TASK BRIEF:
Take the data that follows and retype it word for word.

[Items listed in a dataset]
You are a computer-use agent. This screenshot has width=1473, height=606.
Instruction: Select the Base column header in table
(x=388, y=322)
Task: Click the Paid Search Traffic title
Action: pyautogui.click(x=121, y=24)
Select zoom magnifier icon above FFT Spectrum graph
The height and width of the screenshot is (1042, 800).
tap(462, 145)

ANSWER TO THIS EXERCISE:
You are a computer-use agent. This screenshot has width=1473, height=606.
Instruction: Select the Base column header in table
(x=388, y=322)
Task: Click the Paid Search Traffic title
Action: pyautogui.click(x=121, y=24)
Select zoom magnifier icon above FFT Spectrum graph
The height and width of the screenshot is (1042, 800).
tap(462, 145)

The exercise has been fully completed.